RIO - O atropelamento que matou um bebê e feriu outras 17 pessoas, na praia de Copacabana, completou três meses, mas inquéritos do caso ainda não foram concluídos. Segundo reportagem do "Jornal Nacional", da Rede Globo, o acidente levou a três inquéritos policiais: dois contra o motorista Antônio Anaquim e um que investiga se uma das vítimas, o australiano Christopher John Gott, condenado por pedofilia e foragido no Rio, cometeu crimes no Brasil. Gott está em coma desde o dia em que foi atingido pelo veículo.
No dia seguinte ao atropelamento, o Detran abriu um processo para cassar a habilitação de Anaquim. Os inquéritos estão sendo analisados pelo Ministério Público. Antônio Anaquim deve ser acusado de homicídio culposo, quando não há intenção de matar e lesão corporal, além de falsidade ideológica. Em 2015, o motorista renovou a carteira de habilitação. No questionário do Detran, Antônio Anaquim negou sofrer de tonturas, desmaios, convulsões e disse que não tinha epilepsia. Na resposta se tomava remédios, o "sim" foi rasurado, ficou valendo o "não".

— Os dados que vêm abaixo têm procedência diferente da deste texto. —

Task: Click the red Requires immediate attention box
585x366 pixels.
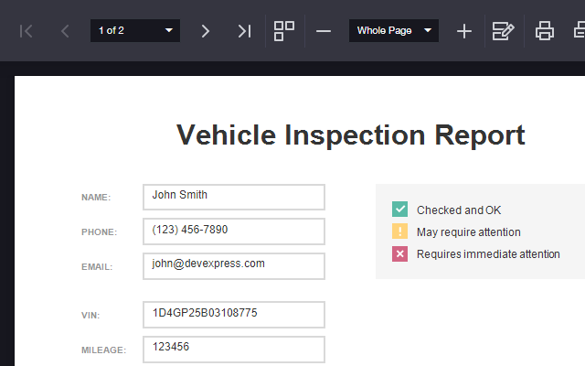Action: click(x=399, y=253)
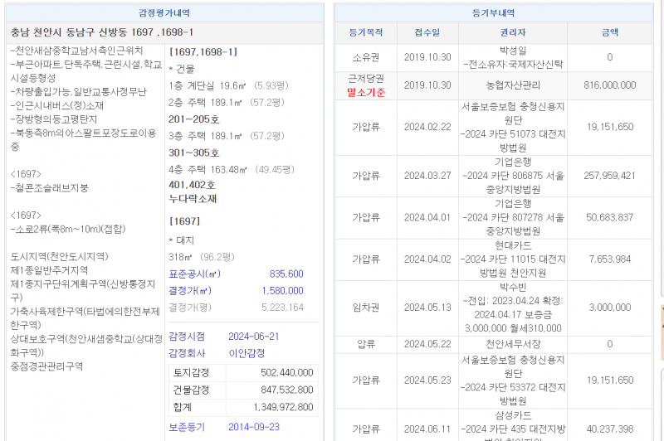Click the 권리자 column header

(x=513, y=33)
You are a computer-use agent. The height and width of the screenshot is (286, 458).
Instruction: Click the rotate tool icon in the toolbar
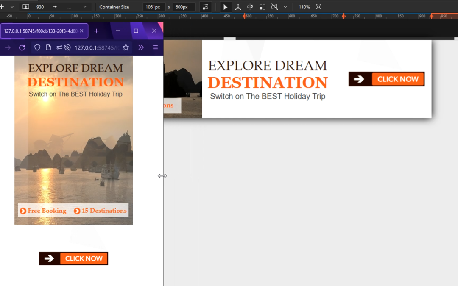pos(250,6)
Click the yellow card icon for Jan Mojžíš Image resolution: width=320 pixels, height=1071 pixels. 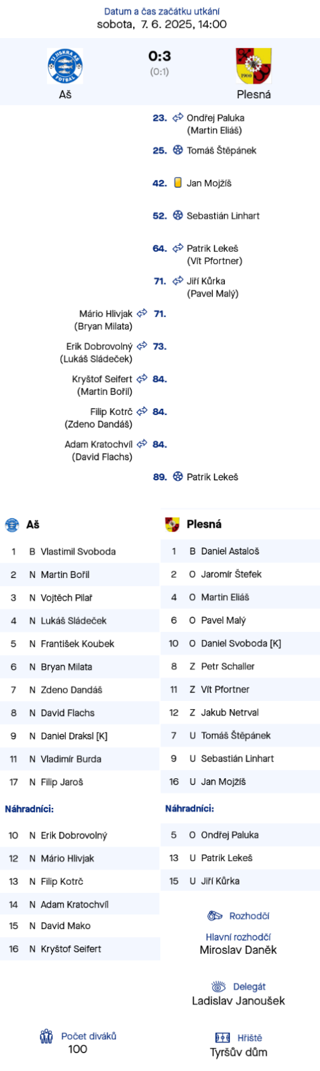[178, 183]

Em entrevista ao "Jornal Nacional", o motorista questionou a autoria da rasura. "Você sabe quem rasurou, se fui eu ou se foi o Detran?, disse Anaquim. Ao ser indagado pelo repórter se estava acusando o Detran, ele recuou: "Eu não estou dizendo nada ainda aqui. Eu não vou afirmar nada pro senhor. Não vou afirmar nada porque não vou acusar ninguém, não vou falar de ninguém aqui".
O motorista disse ainda que não esperava que sua doença fosse causar o acidente: "É uma fatalidade porque eu nunca esperaria que uma epilepsia pudesse gerar um problema tão ruim como aconteceu agora". Após conversar por telefone com o repórter, Anaquim pediu que a gravação fosse usada. De acordo com a Rede Globo, com base nos princípios editoriais da empresa, o pedido não foi aceito.
A defesa de Anaquim confirmou que fez um acordo de indenização com os pais da Maria Louise, a bebê morta no atropelamento. Mas o dinheiro, segundo a família da bebê, tem pouco significado diante da perda irreparável da filha.
- Por mim, não tem dinheiro que pague. Só quero que ele pague o que fez. Eu vivo com essa dor diariamente - afirmou Niedja da Silva Araújo, mãe de Maria Louise.